Ao meditar, eu tive um esclarecimento. Meu ego, falador, tagarela, não queria ficar quieto. E minha mente superior, de forma branda, sabendo que estou ferida, disse a mim mesma: “se acalme, para conseguir se curar, é preciso se acalmar”. Meu ego, como um cachorrinho brincalhão que acaba de encontrar seu tutor, balança a cabeça em concordância, percebe a ansiedade e tenta se acalmar, mas se vê tomado de sofrimento. A sensação é que a ansiedade gera um desconforto que cobre o sofrimento. E, então, aos poucos, minha mente vai se acalmando. Tudo que tenho que pensar, não preciso pensar no momento de meditar. Posso deixar para depois. A mente vai se acalmando. E as feridas vão doendo mais.

Meu corpo está doente com essa sociedade tóxica em que vivemos. Rígido, sempre pronta pro combate. Doente, com minha falta de autocuidado por falta de motivação. Há algum tempo, eu não me alimentava bem, só besteira, uma forma de eu mesma me intoxicar, uma auto-sabotagem. Refrigerantes, doces, frituras e tudo que a industria vende como se fosse revolucionário. Não é!!! Orgânico é revolucionário – é um revolucionário caro, mas é revolucionário. Repensar na sua própria alimentação e ingerir cada vez menos produtos alimentícios e passar a ingerir cada vez mais alimentos, é revolucionário. Cuidar de si, é revolução. Posso ser, sim, apenas uma louca falando de sociedade tóxica e alimentação orgânica, mas eu sou uma louca consciente.
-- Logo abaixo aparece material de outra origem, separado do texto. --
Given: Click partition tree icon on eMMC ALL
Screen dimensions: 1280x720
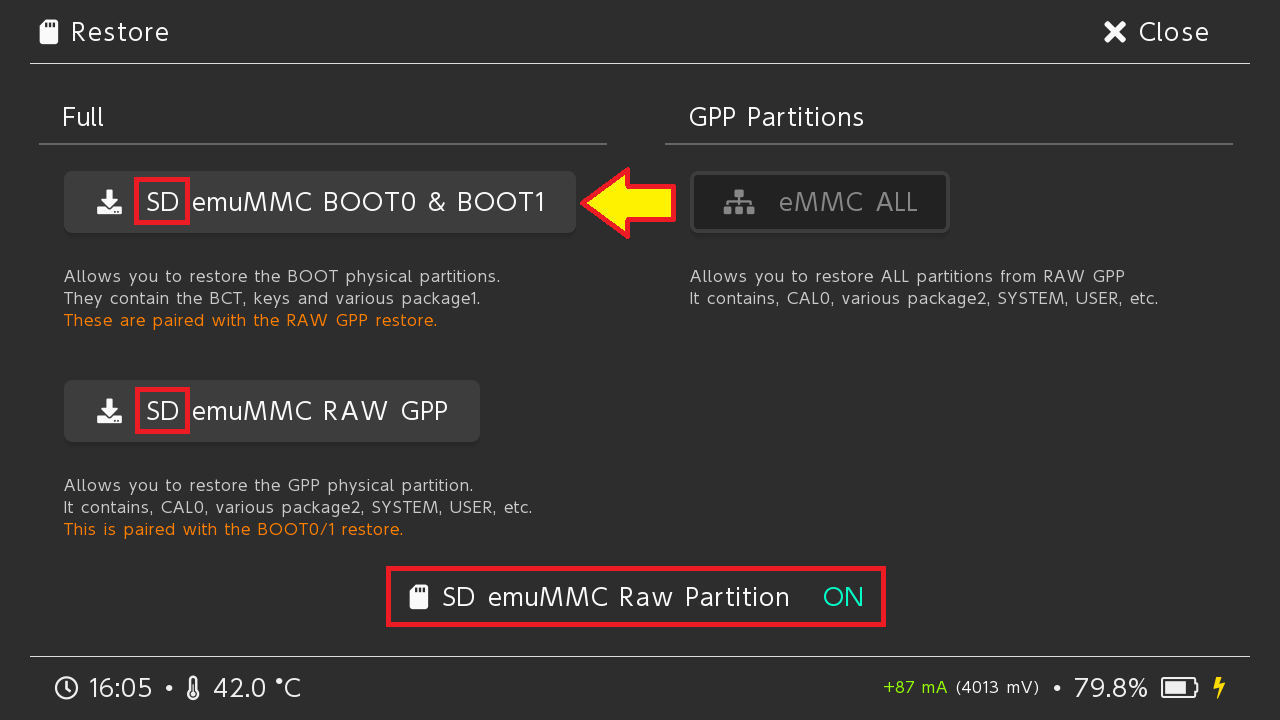Looking at the screenshot, I should 739,203.
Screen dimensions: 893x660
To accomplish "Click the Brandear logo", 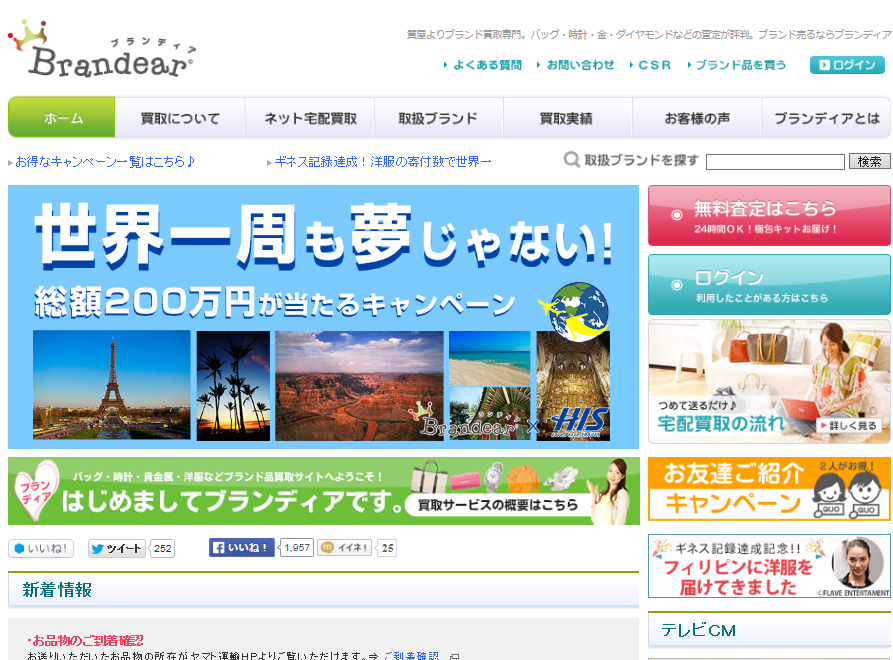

O capitalismo é o inimigo comum, e a nossa forma de consumir sem consciência, é um mecanismo do capitalismo para nos destruir, ao mesmo tempo controlar (vício). Comemos mal, compramos o que não precisamos de fato, não sabemos economizar produtos para durar, desejamos novos produtos por fetiche, perdemos dinheiro, pagamos JUROS PARA O BANCO por não ter autocontrole e organização!!!

Enfim, agora mais sobre a minha cura: ela vem diretamente da minha desintoxicação, de dentro e de fora. Ok, meu lema ainda é “quer mudança, comece por você”, porém também preciso me afastar de pessoas tóxicas, situações insalubres, hábitos auto-destrutivos. O sistema nos quer mortos, mas sobreviver a isso é um ato revolucionário. E, mais do que sobreviver, VIVER é a nossa próxima fase, depois de superar os chefões atuais.

E eu digo, sem medo de errar, que se conhecer é crucial no processo. Silenciar o ego tagarela, que precisa estar sempre com a TV ligada, ouvindo uma música, ouvir alguém falando ou a pessoa mesmo falando em voz alta, sempre pensando em algo, trabalhando, fazendo coisas mentais… procurar silenciar a mente é FUNDAMENTAL para perceber o seu corpo físico, sua respiração, sua energia, seus chakras, suas emoções, sua alma. A cura não está na apenas mente, mas no auto-conhecimento de todo seu corpo, de todo seu campo de energia: alma, espírito, emoções, mente (controlando ela e não sendo controlado), corpo e sociedade.

Ah, minha essência de índigo quer brigar, combater o tempo todo, tudo, mas minha consciência está passando de fase e estou disposta a novas estratégias de combate, que me deixem mais em paz (dicas?). Talvez eu fique apenas nas minhas love songs, talvez eu faça mais músicas comunistas, eu não sei ainda. Eu sei que a sociedade pode mudar, se a gente começar a mudar a nós mesmos, e pra isso, silenciar a mente e conhecer nossas próprias emoções. Eu quero viver num Novo Mundo, e não vou parar até chegar lá.